A te, amico mio, cosa manca, il Paradiso forse? Non sai neanche cosa è… Quello che ti manca è la pace oggi, è credere che i tuoi figli che si sono separati possano riunirsi, sapere che tua moglie ti amerà fino alla fine, che tuo marito ti sarà fedele sempre, che i tuoi figli faranno una vita sana. In questo ti senti mancante, perché non hai fiducia, hai paura, perché vivi in un mondo che compie l’esatto contrario e, celebrando il contrario, ti convince che la libertà devi trovarla fuori di Dio.

È lapidario Gesù con Nicodemo [7]: “Dio, infatti, non ha mandato il Figlio nel mondo per condannare il mondo, ma perché il mondo sia salvato per mezzo di lui” e chi crede non è condannato, chi si affida a questa possibilità non è giudicato. Vattene a casa sapendo che non sei condannato, torna a casa tua con questa certezza, prova a fare le stesse cose che fai tutte le settimane con questa idea in testa, non sono condannato: sono debole, sono fragile, sono un fedifrago, sono un macello, ma non sono condannato, la mia storia è un luogo di possibilità, la mia vita è un luogo di opportunità. Chi lo ha inaugurato? Il Figlio di Dio. Chi lo ha voluto? Dio Padre. Chi mi permette di compierlo? Dio Spirito.

Questa è la logica trinitaria, non stare a speculare se il Figlio procede dal Padre, lo Spirito dal Padre e dal Figlio [8]: queste cose stanno scritte sui libri di teologia e servono a noi sacerdoti per tradurle all’Assemblea, voi vivetele nella storia.

Se noi ascoltiamo e impariamo la teologia, contempliamo il mistero trinitario, lo traduciamo in lingua corrente perché tu lo viva, lo sperimenti nella storia e fai ritornare come un rendimento di grazie questa esperienza, così, il sacerdote può prenderla e offrirla al Padre completando il circolo di amore che Dio ha inaugurato dalla creazione e che vuole portare a compimento alla fine del tempo. Tu sei chiamato in causa, non ti esimere da questo compito, come io sono chiamato in causa e non mi esimo da esso, come Dio si è lasciato chiamare in causa e certamente non se ne esimerà.

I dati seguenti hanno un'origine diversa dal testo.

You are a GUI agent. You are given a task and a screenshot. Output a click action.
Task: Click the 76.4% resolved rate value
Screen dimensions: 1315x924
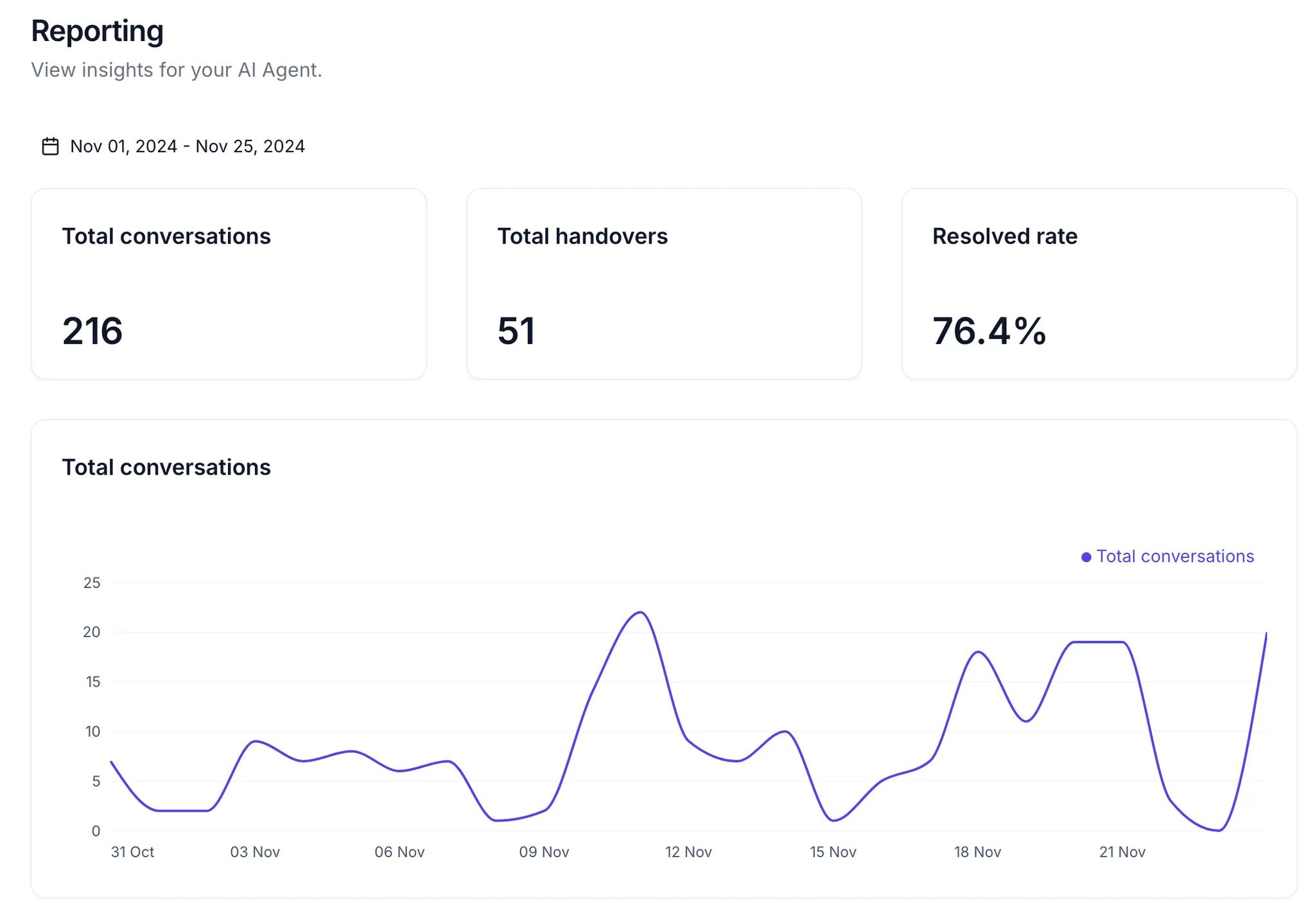point(989,331)
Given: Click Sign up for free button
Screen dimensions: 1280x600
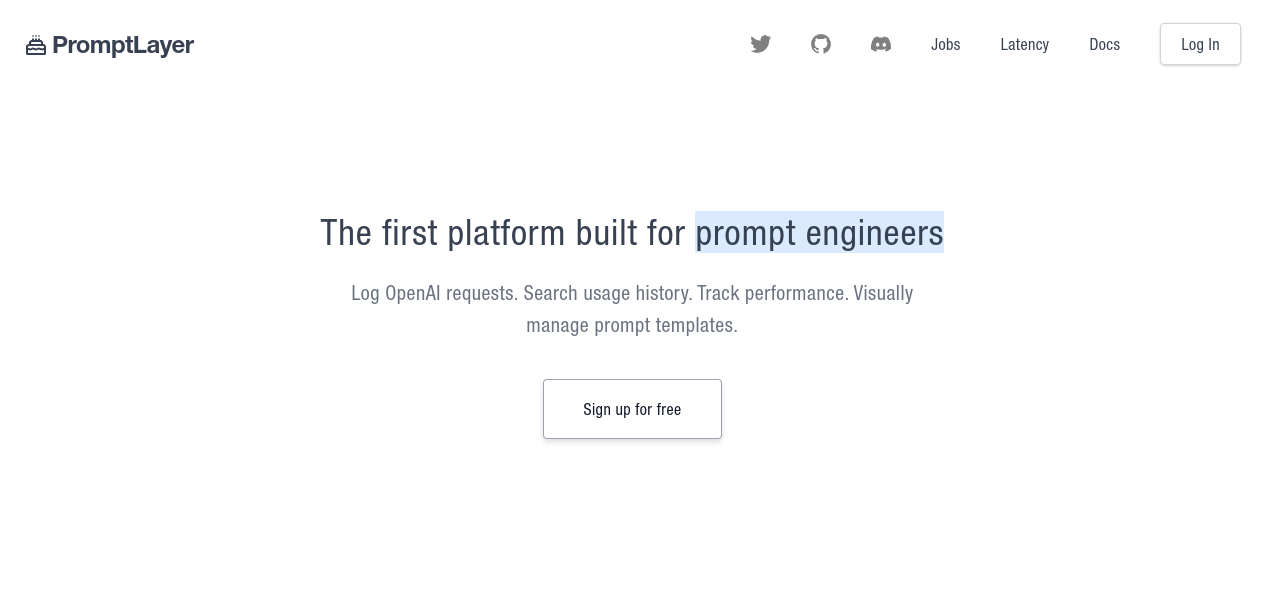Looking at the screenshot, I should point(632,409).
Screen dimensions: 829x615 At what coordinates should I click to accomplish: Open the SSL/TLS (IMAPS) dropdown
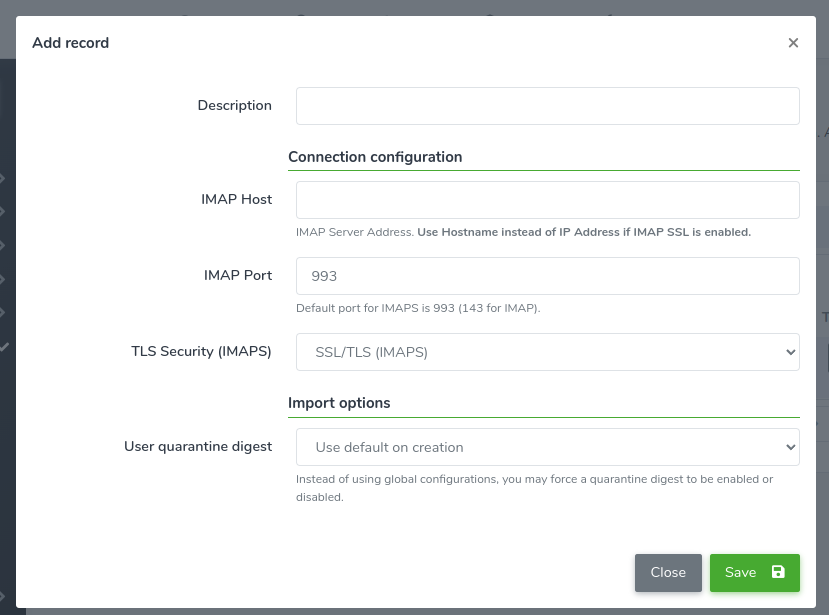[x=547, y=352]
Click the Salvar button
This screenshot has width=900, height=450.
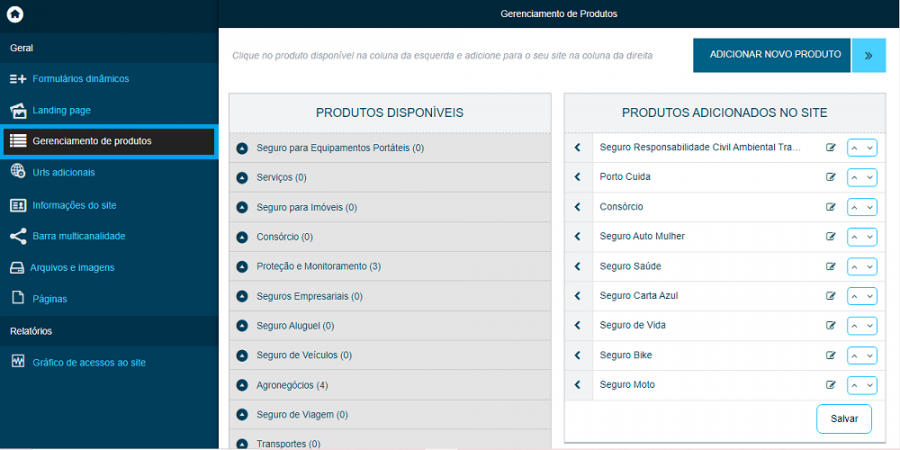click(x=844, y=419)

Fratelli, Questa è la speranza alla quale siamo chiamati e come dice San Paolo “E siate riconoscenti” [9].

Sia lodato Gesù Cristo.

 

 


[1] 2Cor 13,11.
[2] 1Cor tutto il capitolo 13 e specificatamente vv 4-7: “La carità è magnanima, benevola è la carità; non è invidiosa, non si vanta, non si gonfia d’orgoglio, non manca di rispetto, non cerca il proprio interesse, non si adira, non tiene conto del male ricevuto, non gode dell’ingiustizia ma si rallegra della verità. Tutto scusa, tutto crede, tutto spera, tutto sopporta”.
[3] Nella versione Cei 2008: Mt 17,5 “Egli stava ancora parlando, quando una nube luminosa li coprì con la sua ombra. Ed ecco una voce dalla nube che diceva: Questi è il Figlio mio, l’amato: in lui ho posto il mio compiacimento. Ascoltatelo”. Anche negli altri due sinottici Mc 9,7; Lc 9, 35.
[4] Gv 3, 16 “Dio infatti ha tanto amato il mondo da dare il Figlio unigenito”.
[5] Gal 3, 24-25. “Così la Legge è stata per noi un pedagogo, fino a Cristo, perché fossimo giustificati per la fede. Sopraggiunta la fede, non siamo più sotto un pedagogo”.
[6] Lv 18,5: “Osserverete dunque le mie leggi e le mie prescrizioni, mediante le quali chiunque le metterà in pratica vivrà. Io sono il Signore”.
[7] Gv 3, 17.
[8] Anche nel Credo, Simbolo niceno-costantinopolitano.
[9] Col 3,15: “E la pace di Cristo regni nei vostri cuori, perché ad essa siete stati chiamati in un solo corpo. E rendete grazie!”.